Moving, by Jenny Éclair, starts as Edwina decides that her house of fifty years is too big for her and calls an estate agent to come value it. As they walk through each room of the house, the memories come flooding back to her. Flashbacks from her past are laid out before us, and the secrets start pouring out. Happy, scandalous and downright tragic secrets.
The book is laid out in three mains sections, Edwina, Fern and Lucas. As you read on, you begin to see how their lives intertwine, how there are two, three, four sides to every story, and not everything is as straightforward as it seems. Éclair does a fantastic job of creating very believable characters who you ache to get to know, even if they are a little unsavoury. This is an amazing human interest story of family secrets and betrayal – it will have you steamroll through the book to find out what happens next. It does have a melancholy feel to it, showing just how fragile people can be, giving in to vices and spiralling into old habits that lead to wasted lives.
Edwina’s chapters were my favourites, telling the story of a single mother struggling to keep herself and her family afloat after her first love, Ollie, passes away. Edwina is strong, eccentric and vibrant, and even at the tender age of seventy-something, you can really see her personality shine through. I loved her little family, the twins, housekeeper Alicia (whose friendship with Edwina really moved me), and later Dickie and Lucas. I feel like you’re not supposed to like the two latter characters, Dickie does come across as very pompous, but you can tell that he means well and has a heart of gold. Lucas, well, we’ll get to him later.
Fern’s chapters were my least favourite. Not to say they were bad, or I didn’t like her, I just didn’t warm to them as much. It may also have to do with the fact that I went into the book not really knowing anything about it, so felt almost resentful that Edwina’s story, that I had grown so attached to, seemly wasn’t carrying on! It took a while for Fern’s story to get going, and I didn’t understand where she came into play in Edwina’s world until a bit later. Even then, I found her a bit spoilt, annoying and just generally uninteresting. My only real criticism is that Fern’s story is a bit too far removed from the main focus in the novel, as she’s only a part of one major plot point in the book (even then, barely involved).
And finally, Lucas. Though he comes off as unlikeable, he is arguably the most interesting character. He comes across as a spoilt brat who hates his stepmum, and to be honest, who can blame him? After all, from his perspective, Edwina was the woman who stole his father away from the most perfect woman in the world, his mother. I was a bit confused when we got to Lucas’ third of the novel, as though he had a closer link to Edwina than Fern did, I didn’t think he would have much involvement in her life after he left home for university. But it was so great seeing the story spin on its head and provide a fresh new perspective. I felt very empathetic towards Lucas, even if some of his hate derives from childhood grudges, which leads to some questionable actions.

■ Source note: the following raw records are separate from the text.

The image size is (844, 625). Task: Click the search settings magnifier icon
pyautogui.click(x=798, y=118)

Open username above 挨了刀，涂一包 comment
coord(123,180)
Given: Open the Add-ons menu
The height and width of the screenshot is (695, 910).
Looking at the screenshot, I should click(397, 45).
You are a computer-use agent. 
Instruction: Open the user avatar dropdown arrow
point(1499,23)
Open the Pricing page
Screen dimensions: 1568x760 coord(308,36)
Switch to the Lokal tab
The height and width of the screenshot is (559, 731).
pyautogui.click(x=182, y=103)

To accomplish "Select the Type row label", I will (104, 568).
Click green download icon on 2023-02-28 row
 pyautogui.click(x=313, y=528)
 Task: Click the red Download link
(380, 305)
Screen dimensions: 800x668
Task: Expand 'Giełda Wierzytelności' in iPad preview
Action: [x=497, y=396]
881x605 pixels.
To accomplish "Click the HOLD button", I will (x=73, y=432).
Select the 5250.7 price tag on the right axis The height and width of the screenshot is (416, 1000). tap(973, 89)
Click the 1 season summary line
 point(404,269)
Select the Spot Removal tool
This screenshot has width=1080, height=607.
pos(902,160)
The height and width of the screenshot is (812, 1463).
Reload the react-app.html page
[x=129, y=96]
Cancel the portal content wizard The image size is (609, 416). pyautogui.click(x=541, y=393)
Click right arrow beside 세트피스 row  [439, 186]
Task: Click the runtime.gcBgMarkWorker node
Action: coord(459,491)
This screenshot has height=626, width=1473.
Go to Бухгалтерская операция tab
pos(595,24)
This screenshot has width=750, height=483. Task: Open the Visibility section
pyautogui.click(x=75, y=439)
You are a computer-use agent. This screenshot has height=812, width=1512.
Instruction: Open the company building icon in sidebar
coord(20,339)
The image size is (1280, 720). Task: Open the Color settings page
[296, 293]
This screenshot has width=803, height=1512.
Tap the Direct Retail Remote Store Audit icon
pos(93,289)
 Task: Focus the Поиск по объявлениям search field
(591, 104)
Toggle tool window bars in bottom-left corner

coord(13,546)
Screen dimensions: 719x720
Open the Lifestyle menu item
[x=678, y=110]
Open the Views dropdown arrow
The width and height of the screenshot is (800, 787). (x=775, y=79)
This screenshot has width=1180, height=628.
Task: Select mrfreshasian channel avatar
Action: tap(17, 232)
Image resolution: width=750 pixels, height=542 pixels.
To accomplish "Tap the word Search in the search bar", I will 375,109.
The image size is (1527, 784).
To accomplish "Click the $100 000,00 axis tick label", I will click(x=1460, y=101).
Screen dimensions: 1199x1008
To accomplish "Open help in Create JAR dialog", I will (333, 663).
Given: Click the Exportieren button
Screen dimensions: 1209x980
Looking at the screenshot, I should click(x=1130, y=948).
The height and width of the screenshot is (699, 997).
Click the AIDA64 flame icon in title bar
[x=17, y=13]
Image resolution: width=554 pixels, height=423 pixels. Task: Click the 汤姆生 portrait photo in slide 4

Without giving anything away, the ending really touched me. It made me believe that even though these characters aren’t all sweetness and light, and they have all done terrible things, there is such a thing as second chances. Moving (ha, get it?) and completely absorbing, this book is really impressive and truly draws you in. The high drama is portrayed really well, and you can tell it’s not just done for shock factor, this is just the way life is sometimes.
I was sad at the end of this book, not only because of the subject matter, but because I knew I had to let these characters, who I loved so dearly, go. If you do read Moving, know that the story will stay with you long after you turn the last page.
Overall, I give this book a 5 out of 5 stars.